____ Input material

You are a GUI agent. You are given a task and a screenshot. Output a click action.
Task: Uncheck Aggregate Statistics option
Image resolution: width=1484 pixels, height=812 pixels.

________
____ Input material

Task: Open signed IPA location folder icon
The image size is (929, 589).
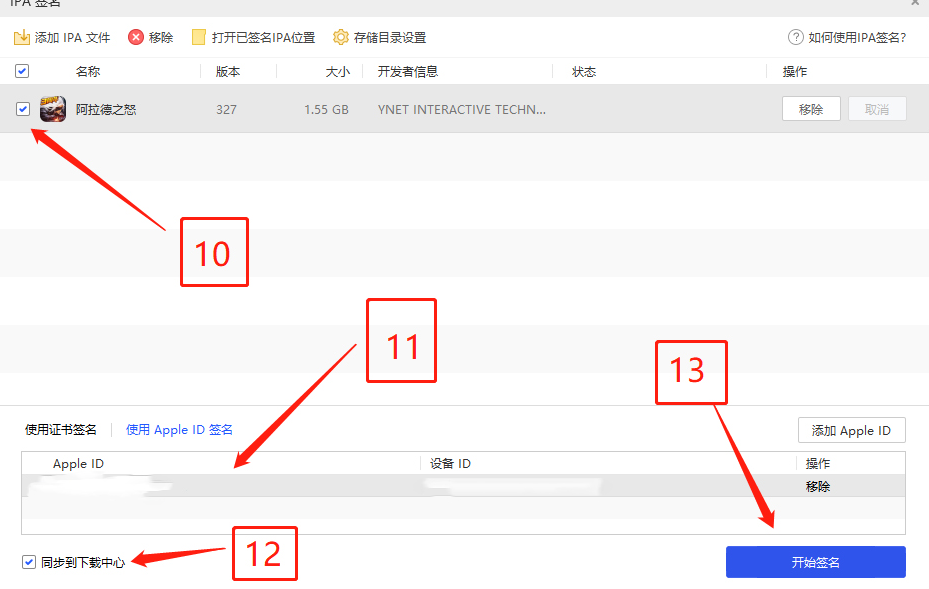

________

● Objective
Output the data between the lines holding "You are a GUI" and "Image resolution: width=1484", inclusive, with no changes.

● The response
You are a GUI agent. You are given a task and a screenshot. Output a click action.
Task: Uncheck Aggregate Statistics option
Image resolution: width=1484 pixels, height=812 pixels.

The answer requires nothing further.